WEBN speaks with Michelle Wu about arrests at Emerson College

Courtesy of Creative Commons

By Emma Siebold and Hongyi Ji

Boston Mayor Michelle Wu says the arrest of 118 protestors at Emerson College early Thursday morning was due to safety concerns, not the protest itself. Wu also stated law enforcement was needed to ensure safety and to remove fire hazards. 

“The public safety situation was growing. The risks to public safety and health were growing, and the city needed to ensure that the wellbeing and safety of all of our residents is always there,” Wu said. 

Listen to the audio recording.

Wu continued that the protests were between the school and its students and had hoped the city would not need to be involved. 

“There were numerous days of working with school officials and communicating through the school and directly with the organizers on the ground that there was no issue with protesting, there was no issue with people gathering or being there 24 hours a day,” Wu said. “In that space, it was just about the fire hazards and the public health and safety hazard from the continued obstruction with tents. And so that was communicated.”

The mayor was also asked about the level of force used by police during a tree-planting ceremony in East Boston. She said her office is reviewing thousands of hours of police body camera footage and had no timeline of when the review would be complete.
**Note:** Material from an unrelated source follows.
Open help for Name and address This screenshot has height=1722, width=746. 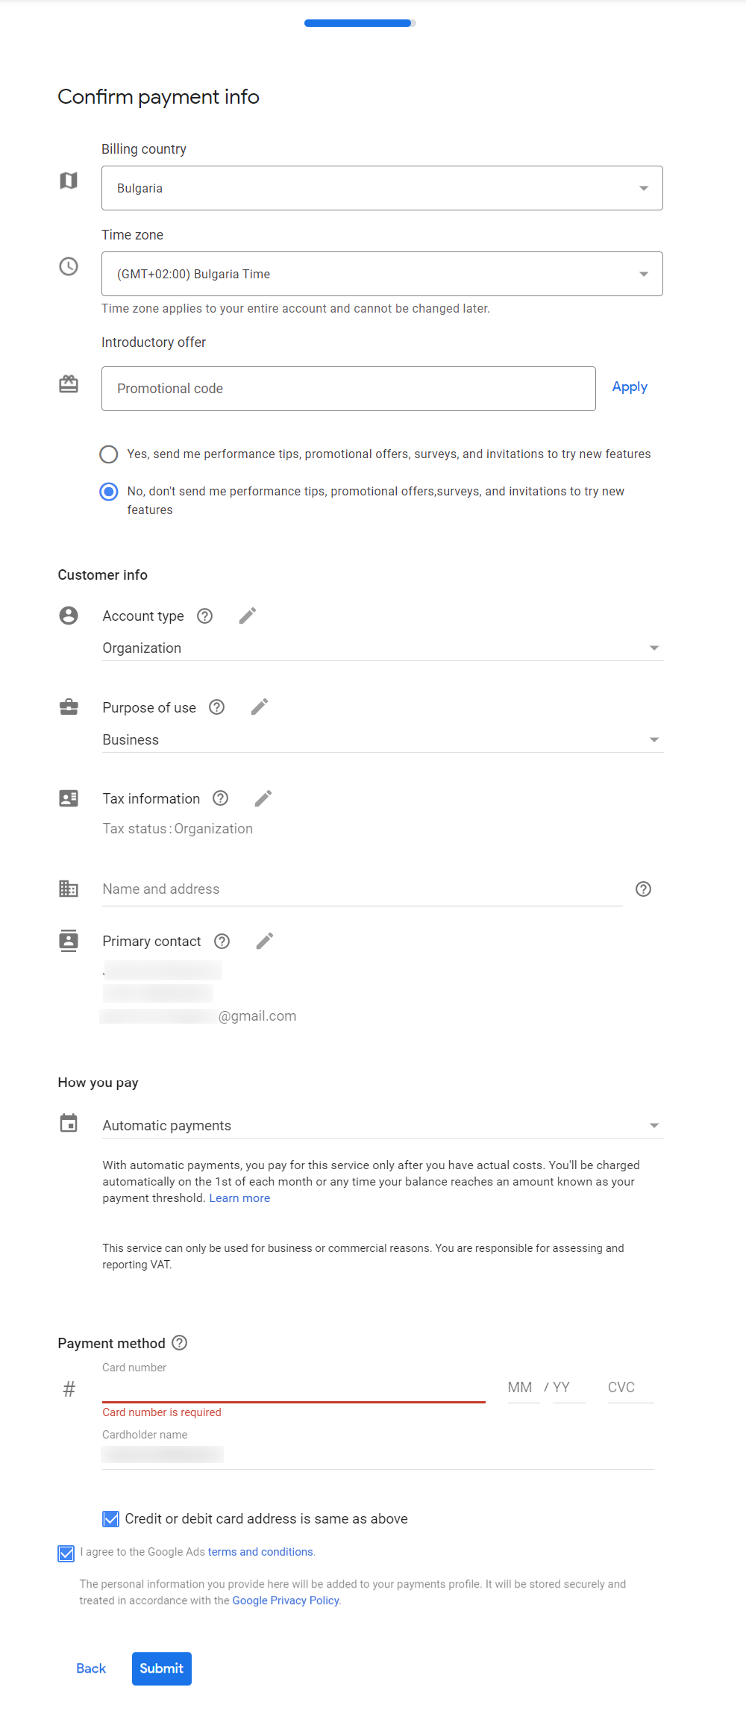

Wu said that it is the city’s job to ensure safety for all “even if the choice was either to remove the obstructions or face the consequences and face the need for the tents to be removed by force.” 
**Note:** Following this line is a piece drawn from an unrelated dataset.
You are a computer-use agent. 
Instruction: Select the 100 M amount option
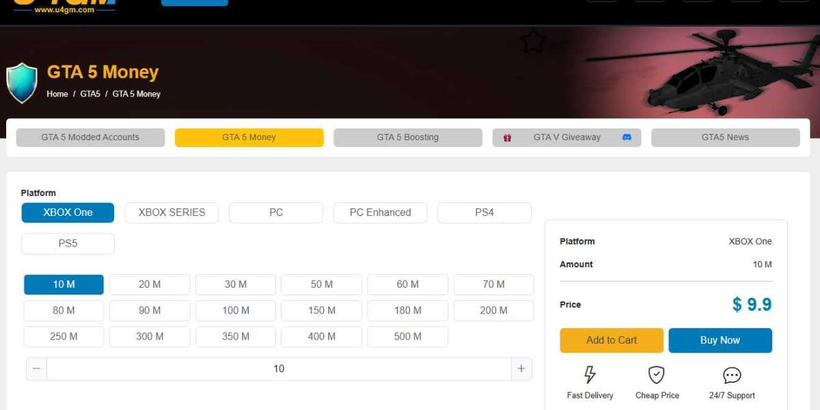[236, 310]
“At the end of the day, it seems that most of the charges were not related at all to the tents or the hazards, but it became a situation with other charges related to the interactions between officers and students,” Wu said. “Some of the images I’ve seen of students who were on the ground, it’s painful to watch.” 

Wu also spoke about the use of police force in demonstrations at Northeastern University. 

The difference is that the location where Emerson students were gathered is a public right of way, that is the way to access the Massachusetts Department of Transportation building and other public buildings,” Wu said. “Northeastern’s campus is not a public right of way. It’s their school campus and their property. So in this case, it is entirely the jurisdiction of the school and therefore campus police.” 

When asked about concerns over student suppression, Wu said the city has a long history of protests and demonstrations, and the city is charged with ensuring that they are within “parameters for safety for everyone and health.” 

“We’ve been in touch with as many of the local college and university presidents as we can just to understand what their perspectives are and what their needs are,” Wu said. “Protests are demonstrations and exercising First Amendment rights are very important and it is the job of our public safety officials to make sure that can happen safely.” 

WEBN reached out to President Jay Bernhardt for his reaction to the Mayor’s comments and has not received a response.